Ethan Avery, a senior undergraduate student in history and political science, is a Student Library Assistant for Archives & Special Collections. Because of his academic concentration in (and general penchant for) the Early and High Middle Ages, Ethan took interest in the Medieval Fragments Collections. Below are his observations:
Stealing pages from medieval manuscripts has historically been a common practice due to value of even the individual pages. Most of these missing pages will fall into private collections or become lost after a short time. Fortunately, some of these pages return to archives, such as the pages that can be found in the Medieval Fragments Collection within Archives & Special Collections at the Thomas J. Dodd Research Center.
This collection was purchased in the early 1970s by the Special Collections division of the UConn library. It contains several pages from medieval manuscripts, showing beautiful calligraphy and artwork. These pages are primarily from the 15th century, but the earliest page was taken from a 13th century manuscript.

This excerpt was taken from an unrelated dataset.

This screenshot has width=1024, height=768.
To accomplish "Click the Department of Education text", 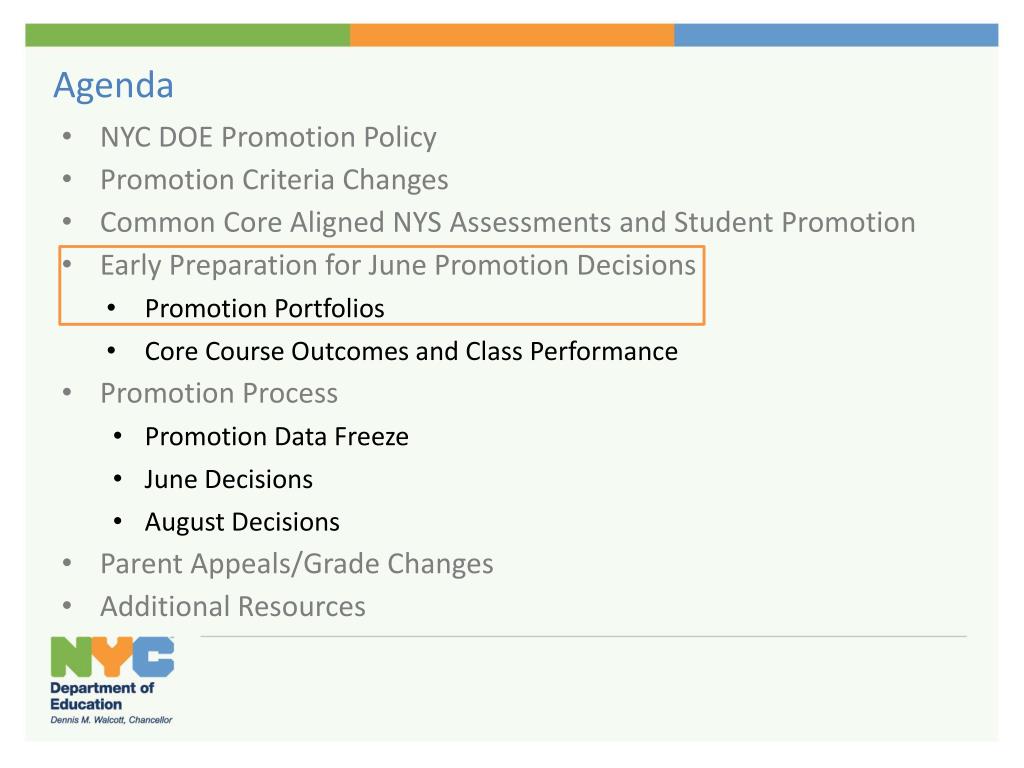I will pos(102,696).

The purpose of the collection is to provide examples from the history of printing. These pages show the development of printing in France over the medieval period and are invaluable to the study of printing through the ages. But besides the aesthetic quality of the fragments, these pieces highlight the importance of collecting, preserving, and studying medieval manuscripts in the modern age. To view this fascinating collection, one simply has to visit Archives & Special Collections and request to use the Medieval Fragments Collection in the John P. McDonald Reading Room.